= Word and element location data =
## begin

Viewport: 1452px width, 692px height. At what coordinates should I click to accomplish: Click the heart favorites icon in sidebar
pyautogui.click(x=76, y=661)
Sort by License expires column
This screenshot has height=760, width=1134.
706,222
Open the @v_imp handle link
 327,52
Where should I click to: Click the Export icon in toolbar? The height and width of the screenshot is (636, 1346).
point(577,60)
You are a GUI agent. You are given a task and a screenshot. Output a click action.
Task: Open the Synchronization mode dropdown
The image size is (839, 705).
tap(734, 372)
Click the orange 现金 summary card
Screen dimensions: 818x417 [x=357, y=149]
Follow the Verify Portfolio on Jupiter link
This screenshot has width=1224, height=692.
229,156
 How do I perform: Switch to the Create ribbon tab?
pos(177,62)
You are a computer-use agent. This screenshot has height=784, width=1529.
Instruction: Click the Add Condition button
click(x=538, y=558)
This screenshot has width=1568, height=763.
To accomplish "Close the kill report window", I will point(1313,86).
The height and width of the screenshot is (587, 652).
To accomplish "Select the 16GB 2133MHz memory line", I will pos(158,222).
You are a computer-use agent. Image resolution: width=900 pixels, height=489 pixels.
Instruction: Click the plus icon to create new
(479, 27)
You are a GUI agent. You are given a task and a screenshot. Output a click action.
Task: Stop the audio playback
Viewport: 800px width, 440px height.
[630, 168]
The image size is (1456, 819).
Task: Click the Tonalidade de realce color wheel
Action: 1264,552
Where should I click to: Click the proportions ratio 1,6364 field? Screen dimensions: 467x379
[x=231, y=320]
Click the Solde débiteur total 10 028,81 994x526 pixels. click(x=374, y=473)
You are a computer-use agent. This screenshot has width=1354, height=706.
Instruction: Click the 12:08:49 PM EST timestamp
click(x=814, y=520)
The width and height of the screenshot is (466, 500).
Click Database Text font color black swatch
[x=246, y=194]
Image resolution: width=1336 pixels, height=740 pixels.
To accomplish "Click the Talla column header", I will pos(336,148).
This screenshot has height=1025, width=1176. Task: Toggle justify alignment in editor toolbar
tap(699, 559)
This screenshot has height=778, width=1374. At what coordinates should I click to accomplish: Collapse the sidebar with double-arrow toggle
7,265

## end

= WHAT IS REQUIRED =
Copy out all the entries again, swapping "Instruction" for "Command" and leaving every other word as it is.

= COMPLETE OUTPUT =
Viewport: 1452px width, 692px height. At what coordinates should I click to accomplish: Click the heart favorites icon in sidebar
pyautogui.click(x=76, y=661)
Sort by License expires column
This screenshot has height=760, width=1134.
706,222
Open the @v_imp handle link
 327,52
Where should I click to: Click the Export icon in toolbar? The height and width of the screenshot is (636, 1346).
point(577,60)
You are a GUI agent. You are given a task and a screenshot. Output a click action.
Task: Open the Synchronization mode dropdown
The image size is (839, 705).
tap(734, 372)
Click the orange 现金 summary card
Screen dimensions: 818x417 [x=357, y=149]
Follow the Verify Portfolio on Jupiter link
This screenshot has width=1224, height=692.
229,156
 How do I perform: Switch to the Create ribbon tab?
pos(177,62)
You are a computer-use agent. This screenshot has height=784, width=1529.
Command: Click the Add Condition button
click(x=538, y=558)
This screenshot has width=1568, height=763.
To accomplish "Close the kill report window", I will point(1313,86).
The height and width of the screenshot is (587, 652).
To accomplish "Select the 16GB 2133MHz memory line", I will pos(158,222).
You are a computer-use agent. Image resolution: width=900 pixels, height=489 pixels.
Command: Click the plus icon to create new
(479, 27)
You are a GUI agent. You are given a task and a screenshot. Output a click action.
Task: Stop the audio playback
Viewport: 800px width, 440px height.
[630, 168]
The image size is (1456, 819).
Task: Click the Tonalidade de realce color wheel
Action: 1264,552
Where should I click to: Click the proportions ratio 1,6364 field? Screen dimensions: 467x379
[x=231, y=320]
Click the Solde débiteur total 10 028,81 994x526 pixels. click(x=374, y=473)
You are a computer-use agent. This screenshot has width=1354, height=706.
Command: Click the 12:08:49 PM EST timestamp
click(x=814, y=520)
The width and height of the screenshot is (466, 500).
Click Database Text font color black swatch
[x=246, y=194]
Image resolution: width=1336 pixels, height=740 pixels.
To accomplish "Click the Talla column header", I will pos(336,148).
This screenshot has height=1025, width=1176. Task: Toggle justify alignment in editor toolbar
tap(699, 559)
This screenshot has height=778, width=1374. At what coordinates should I click to accomplish: Collapse the sidebar with double-arrow toggle
7,265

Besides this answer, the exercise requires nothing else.